DR JOHN A. ODELL (Jacksonville, FL): I would just like your comments on selection bias. You have shown us very well that you can do the procedures with good results, and I think you have alluded, to some extent, with the difference in survival, but there must be some degree of selection bias due to the fact that, you know, you are choosing to do some of your open procedures based on your CT scans.
DR ATKINS: Its possible. You know, if you looked at the metastasectomies done among the open group, they had significantly larger tumors resected by thoracotomy. This could represent one type of bias in the study. Obviously, a randomized trial between thoracotomy and thoracoscopy could have removed this type of bias. In most cases in this study, larger pulmonary metastasis were managed with thoracotomy. In essence, I agree with your comment.

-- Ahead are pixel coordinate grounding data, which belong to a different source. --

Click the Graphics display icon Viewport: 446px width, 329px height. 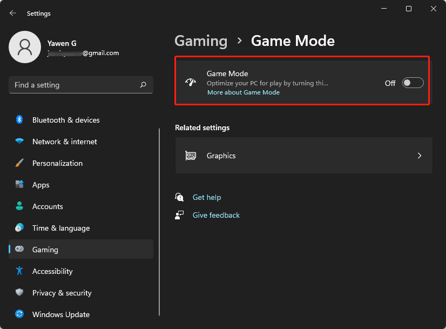pos(191,155)
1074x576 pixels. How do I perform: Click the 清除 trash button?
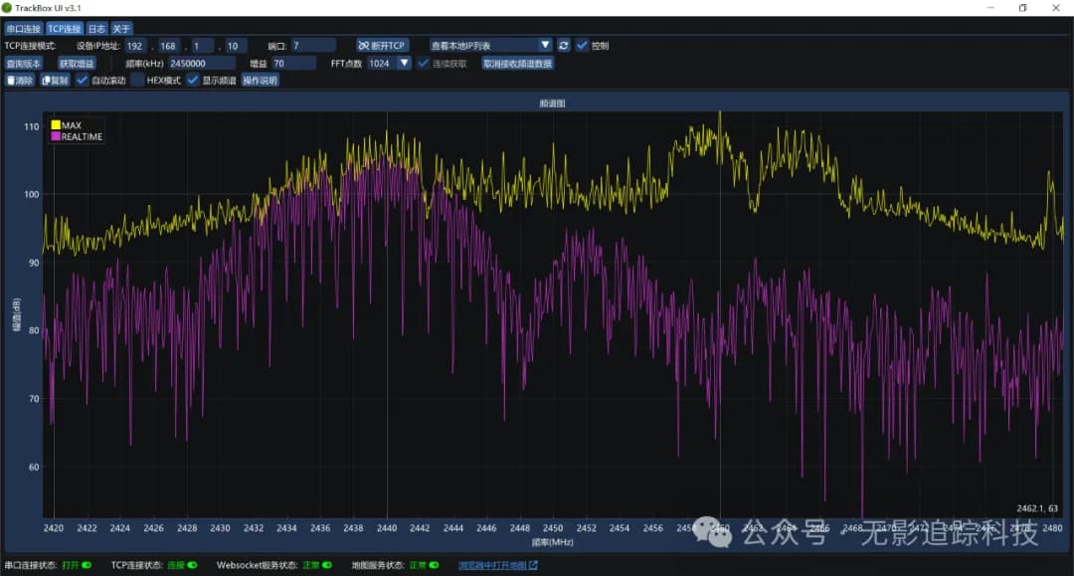(20, 81)
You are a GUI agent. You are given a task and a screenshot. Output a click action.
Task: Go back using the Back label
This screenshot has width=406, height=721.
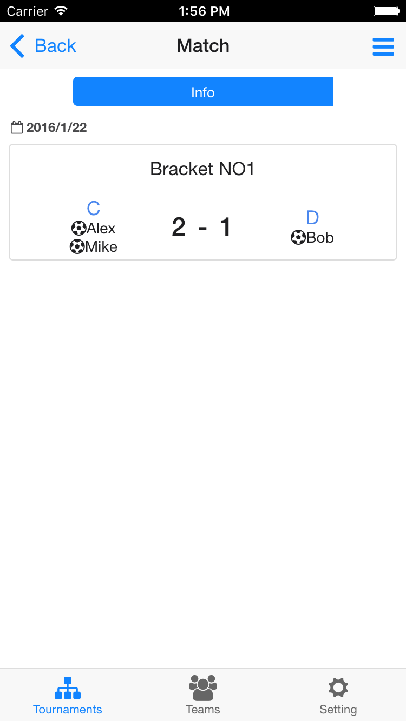pos(55,46)
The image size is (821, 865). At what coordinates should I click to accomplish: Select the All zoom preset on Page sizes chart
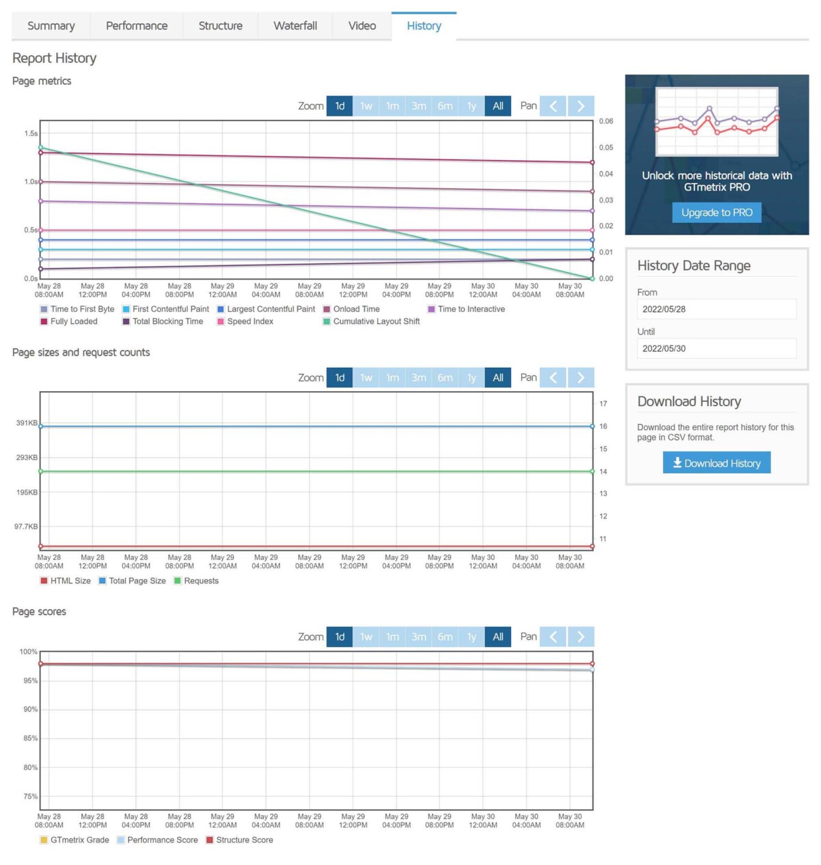click(498, 377)

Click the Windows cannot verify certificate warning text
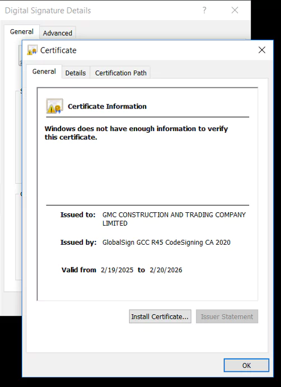[x=136, y=133]
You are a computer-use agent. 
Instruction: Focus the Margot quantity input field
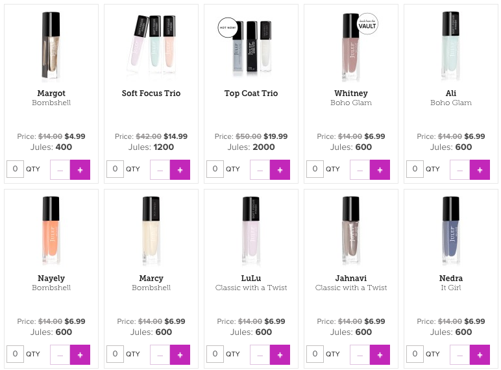point(15,169)
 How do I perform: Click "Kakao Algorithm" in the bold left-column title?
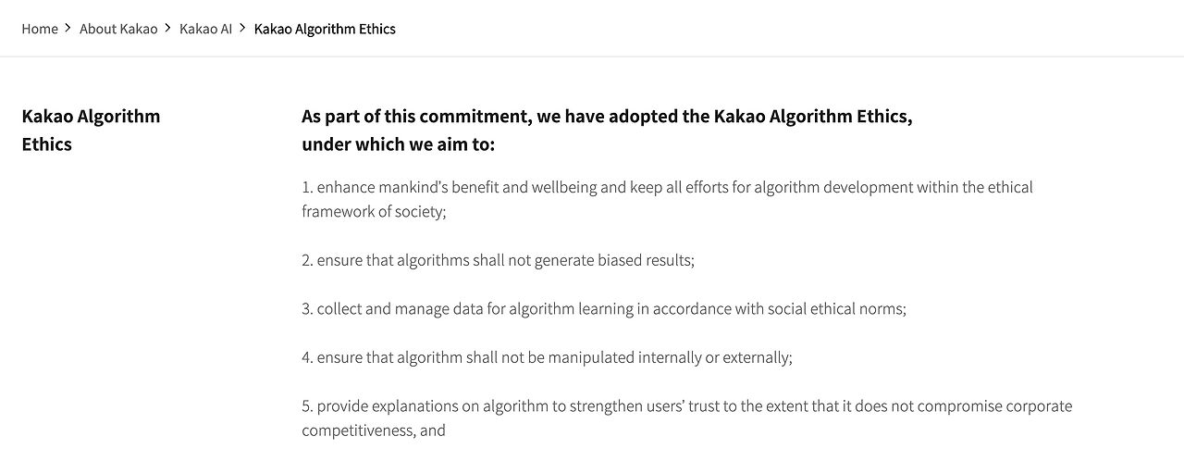point(91,116)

DR JOSEPH LOCICERO (Brooklyn, NY): I want to congratulate you for bringing up this subject and combining parenchyma-sparing with minimally-invasive procedures. I want to kind of discuss your technique, because that is extremely important. As you know, we had a negative trial in the 1980s, and we were all confounded by the fact that segmentectomy didnt come out very well. In interviewing a number of those surgeons, it turns out that they didnt perform a segmentectomy. They performed a generous wedge resection or they performed what they said was a segmentectomy completed with a stapler. In that case we really are unclear as to whether or not an anatomic procedure was performed. We have already heard today about anatomic resection for mycobacterial disease, and in that case these are segmentectomies performed by retrograde excision of the segment, along the vessel, visualizing the segmental plane, and if that is done in a classic setting, theoretically your air leak should be quite small. When you apply a stapler, you distort the tissue and then your margins are not necessarily clear. So are you using a stapler, and how much lobe distortion did you get?

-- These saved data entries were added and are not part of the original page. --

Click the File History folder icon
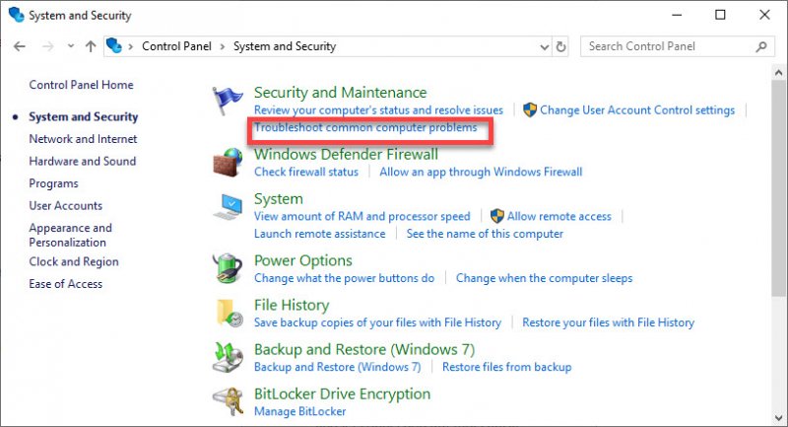The image size is (788, 427). click(229, 313)
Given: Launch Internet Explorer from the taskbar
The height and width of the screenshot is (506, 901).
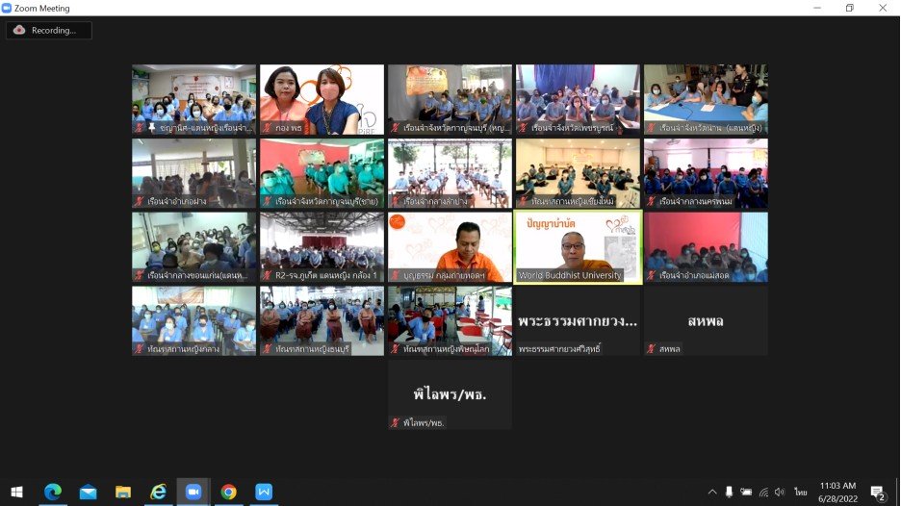Looking at the screenshot, I should pos(158,492).
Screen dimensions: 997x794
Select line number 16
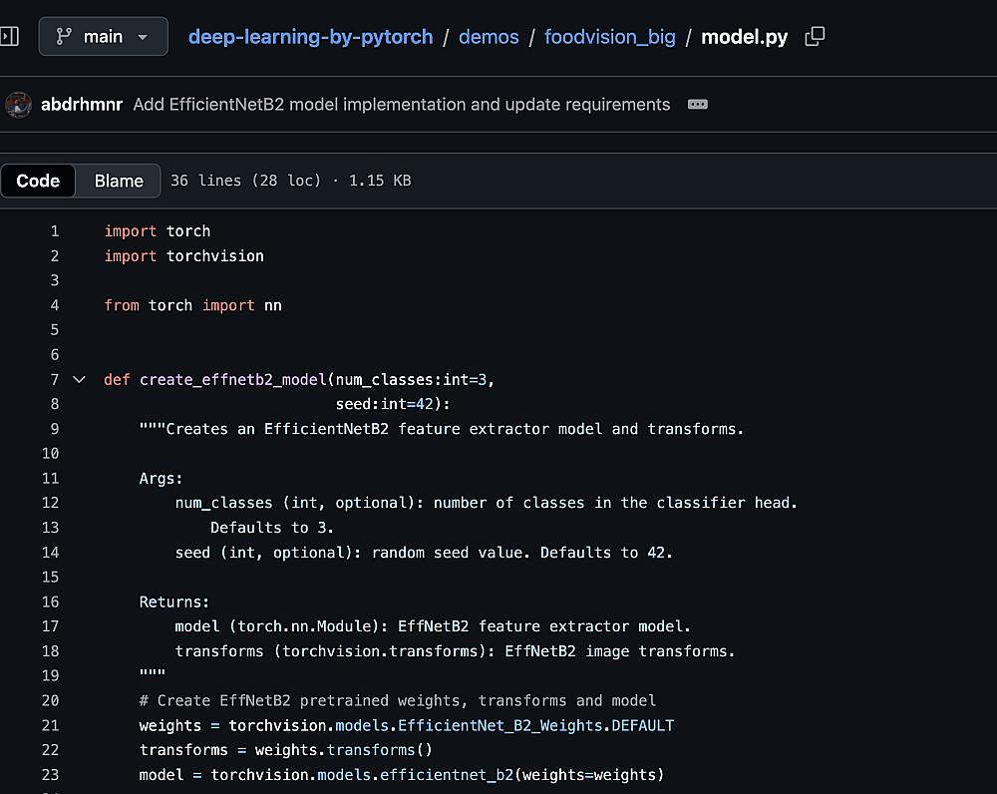51,602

DR ATKINS: Thank you. The progression of how we have been doing these was really made with the open segmentectomy groups, and, again, its kind of a result of our increased experience with staplers doing thoracoscopic lobectomy. So, yes, the process of the operation did evolve to using staplers to divide the parenchyma, even in the open group. But to reiterate, we consider all of these to be anatomic resections based on, first, division of the segmental pulmonary vein, followed by artery, followed by bronchus. There is no doubt that some distortion of the remaining portion of the lobe arises after application of the stapler. However, we were careful to demonstrate that portion of the parenchyma that needed to be divided based on gentle reinflation of previously deflated lung. Other described methods of performing these resections include the extended segmentectomy, which has been popularized by the Japanese groups.